As I proceed with the book, I’m also looking at recent news from the planet hunting HiCIAO ( High Contrast Instrument for the Subaru Next Generation Optics), used by an international team with the Subaru Telescope on Mauna Kea. HiCIAO has ways of blocking out the central star to help astronomers detect faint objects like planets or dust disks around it. The new work presents studies of the disk around the young star (about 9 million years old) HD 135344B, some 460 light years from Earth in the constellation Lupus. The disk under measurement is 20 billion kilometers in radius, which is about five times greater than Neptune’s distance from the Sun.

This is intriguing stuff because the team is looking at a spiral disk structure with two discernible arms. Applying density wave theory to the data, the researchers conclude that planets embedded within the disk may account for the spiral shape, and in doing so, they may be revealing another way of detecting exoplanets. The idea here is that regions of enhanced density develop inside a rotating disk because of differential rotation. A planet within the disk could produce the kind of density wave that results in the formation of just this kind of spiral structure. From the paper: “While we cannot uniquely identify the origin of these spirals, planets embedded in the disk may be capable of exciting the observed morphology. Assuming that this is the case, we can make predictions on the locations and, possibly, the masses of the unseen planets.”

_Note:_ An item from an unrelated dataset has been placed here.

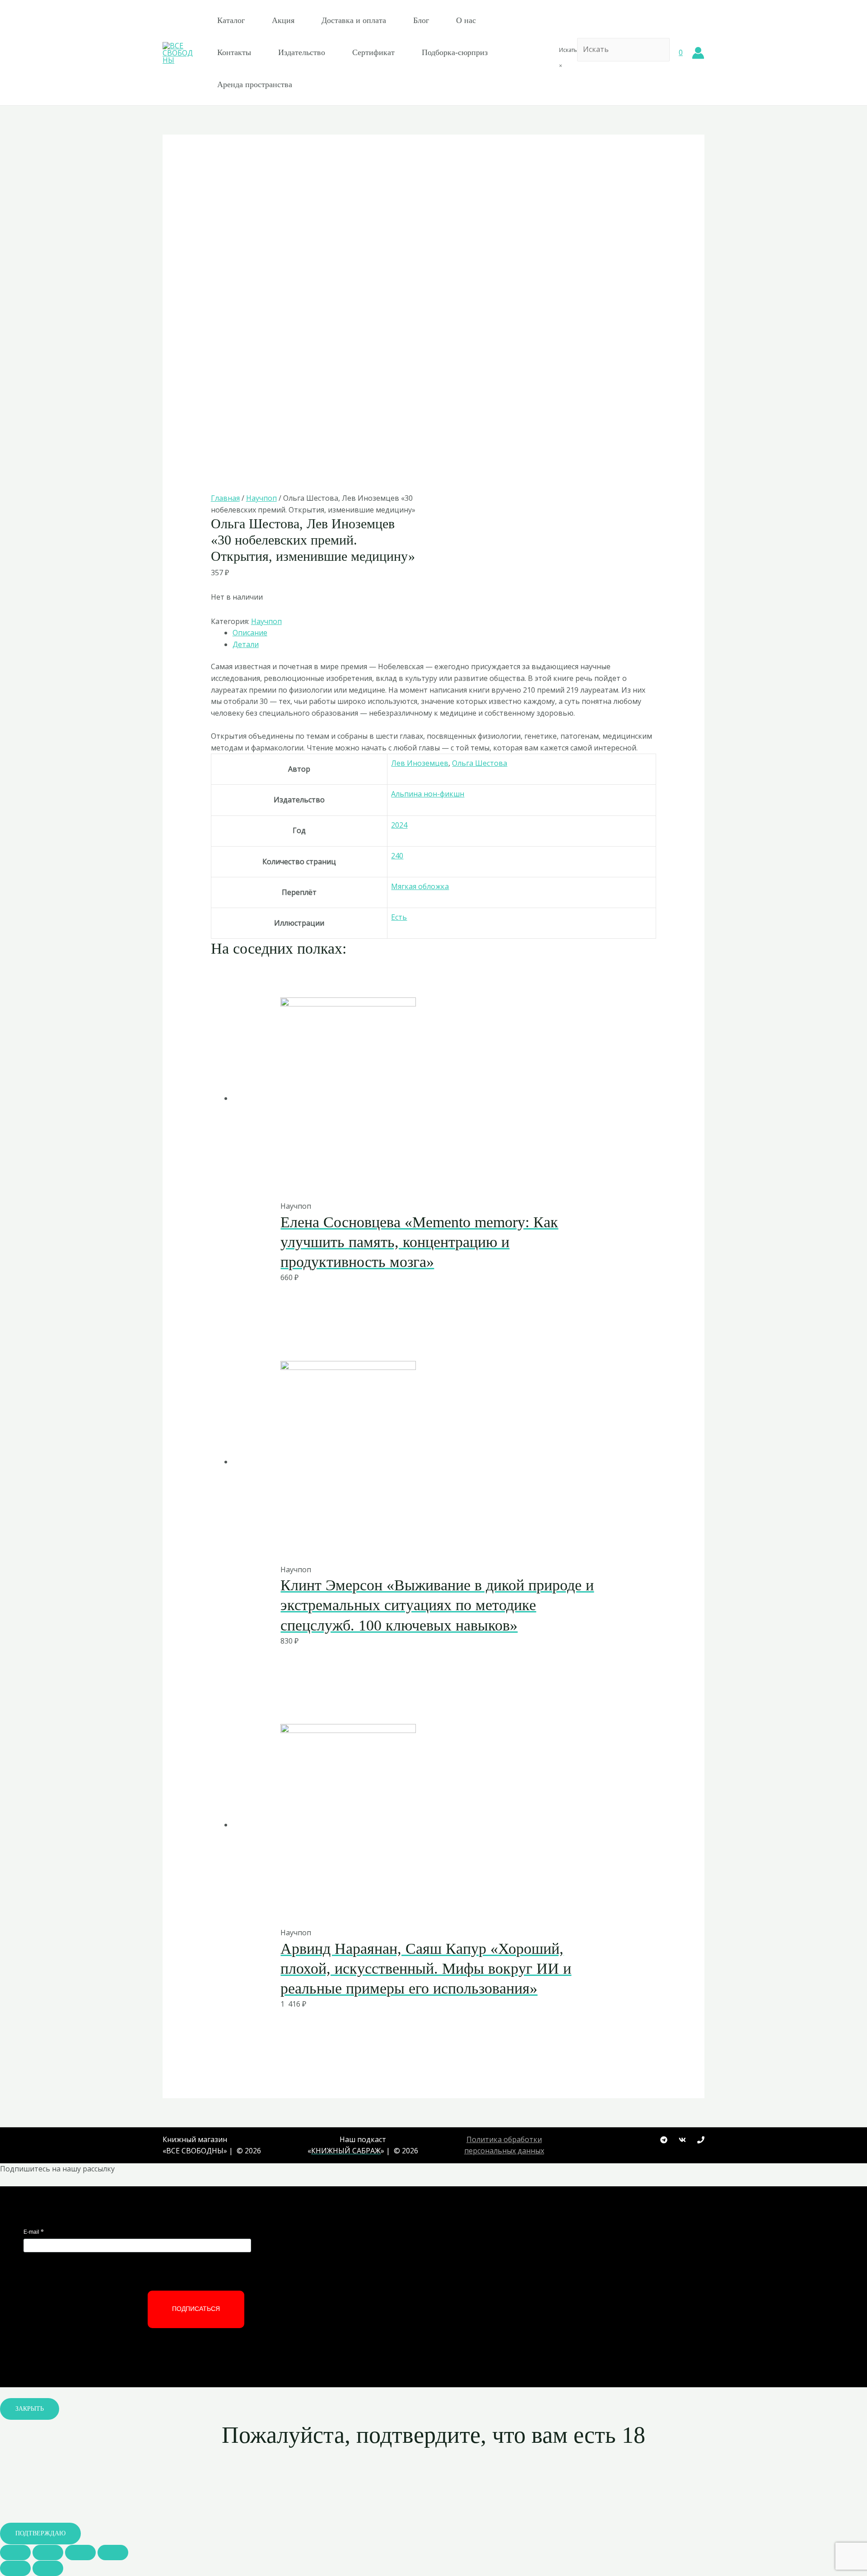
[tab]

Image: A comparison of the fit between the theoretical model and observational data. The red dashed line represents the shape of the disk based on modeling from density wave theory. The image shows that the data conform to the predictions of the theory and supports an explanation for the development of the structure in terms of this theory’s model. (Credit: NAOJ).

So far no planet candidate has emerged — we are simply considering the possibility that a planet is the cause of the density wave. But the use of density wave theory in measuring a protoplanetary disk helps us to understand how spiral disks form, and it may develop into a more precise way to detect exoplanets. The paper on this work suggests that HiCIAO may be capable of detecting the indirect signatures of planets down to 0.05 Jupiter mass, but it will take future observations at other wavelengths to see whether such predictions are borne out in fact.

The paper is Muto et al., “Discovery of Small-Scale Spiral Structures in the Disk of SAO 206462 (HD 135344B): Implications for the Physical State of the Disk from Spiral Density Wave Theory,” in Astrophysical Journal Letters 748 (April 2012), L22, 2012 (abstract).